> What you should do
Pictures aside, reproduce exactly each line from the one holding "Task: Click the" through the last line of the material, both ends included.

^^^^^^^^^^^^^^^^

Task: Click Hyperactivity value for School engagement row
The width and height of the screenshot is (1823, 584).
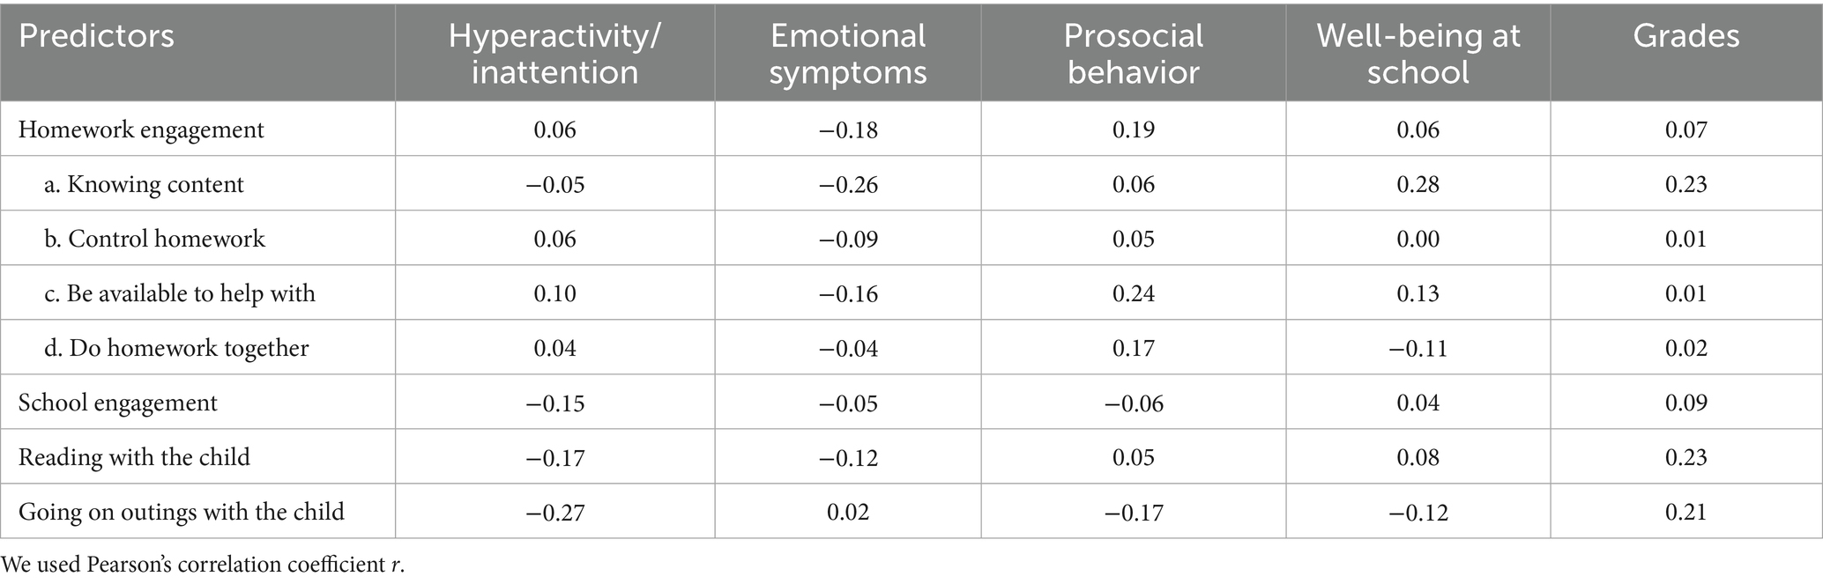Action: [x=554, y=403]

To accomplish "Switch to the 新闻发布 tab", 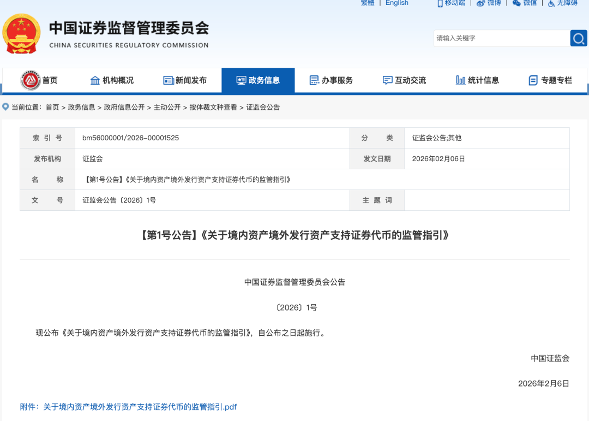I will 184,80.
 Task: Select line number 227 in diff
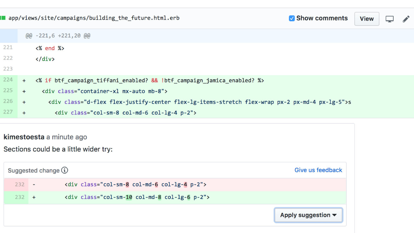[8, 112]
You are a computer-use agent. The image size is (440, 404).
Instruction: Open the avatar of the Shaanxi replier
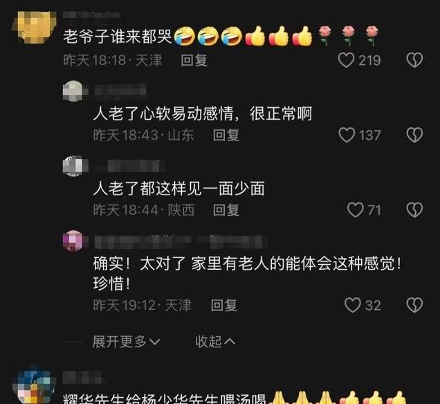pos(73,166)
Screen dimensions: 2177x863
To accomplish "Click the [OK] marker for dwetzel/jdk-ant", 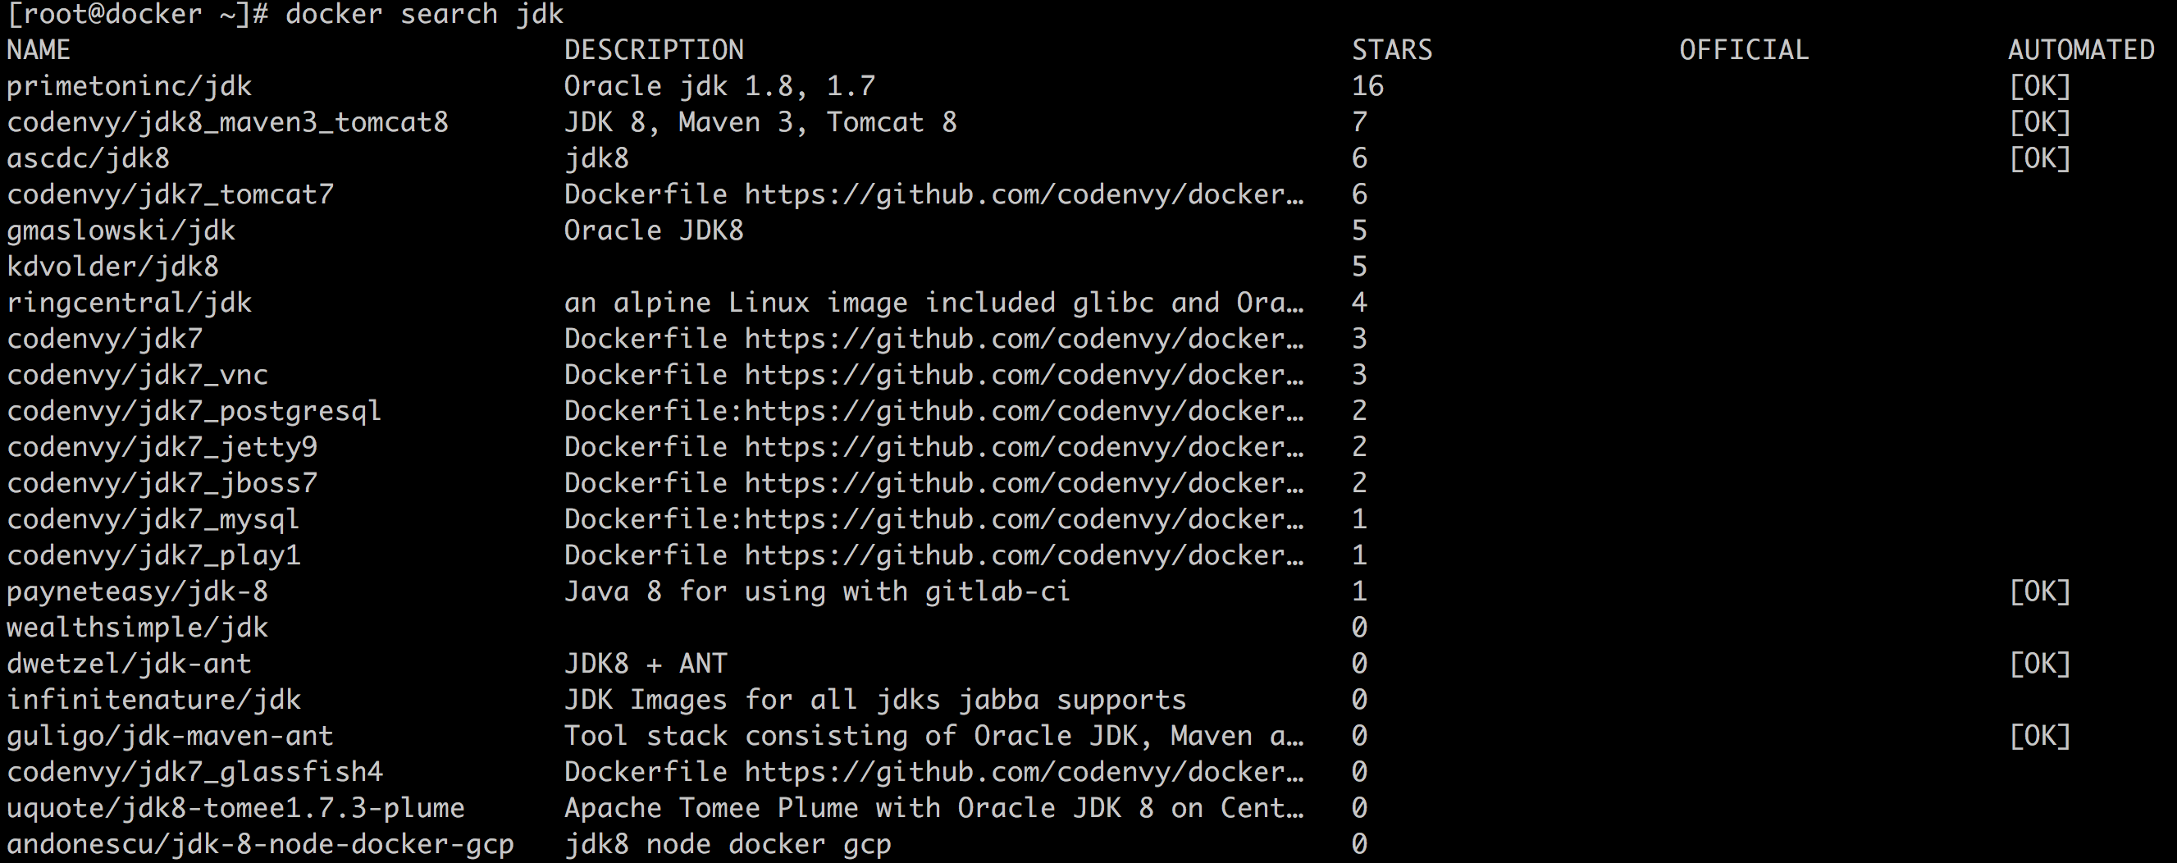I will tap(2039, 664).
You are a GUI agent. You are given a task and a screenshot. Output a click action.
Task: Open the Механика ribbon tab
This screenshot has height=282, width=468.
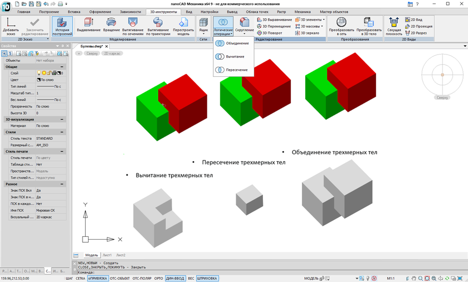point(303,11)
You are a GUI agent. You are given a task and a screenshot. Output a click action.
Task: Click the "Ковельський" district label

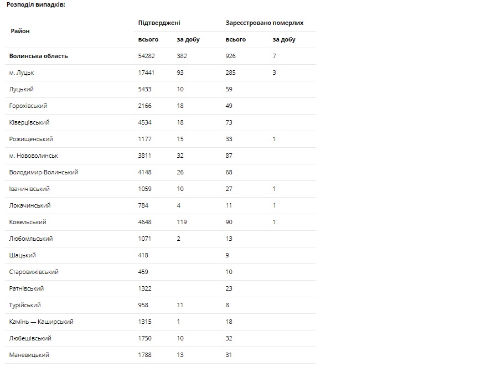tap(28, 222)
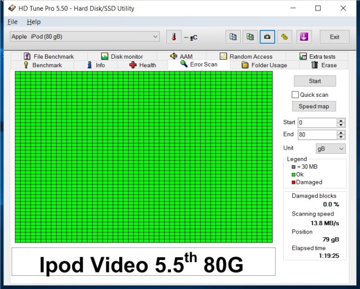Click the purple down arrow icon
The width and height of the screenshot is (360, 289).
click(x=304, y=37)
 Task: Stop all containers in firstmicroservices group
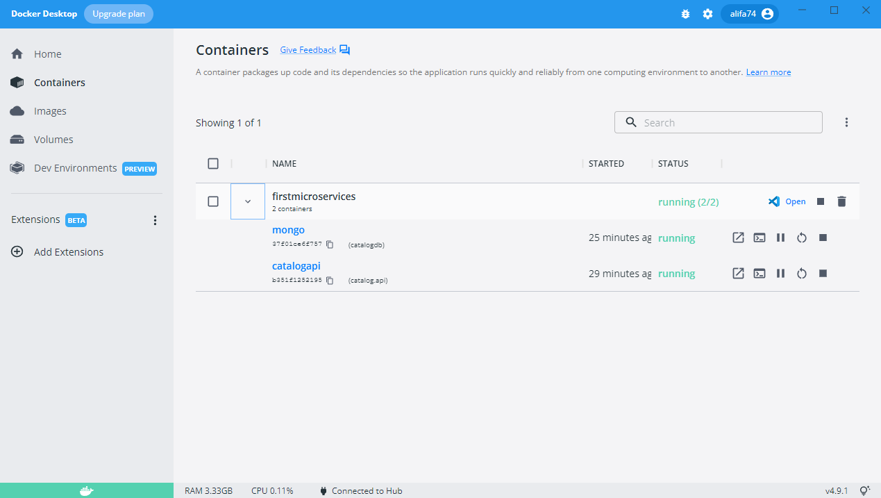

^^^^^^^^^^^^^^^^

> Response to the task
Task: Click the "Ковельський" district label

tap(28, 222)
Click the purple down arrow icon
The width and height of the screenshot is (360, 289).
click(x=304, y=37)
 Task: Stop all containers in firstmicroservices group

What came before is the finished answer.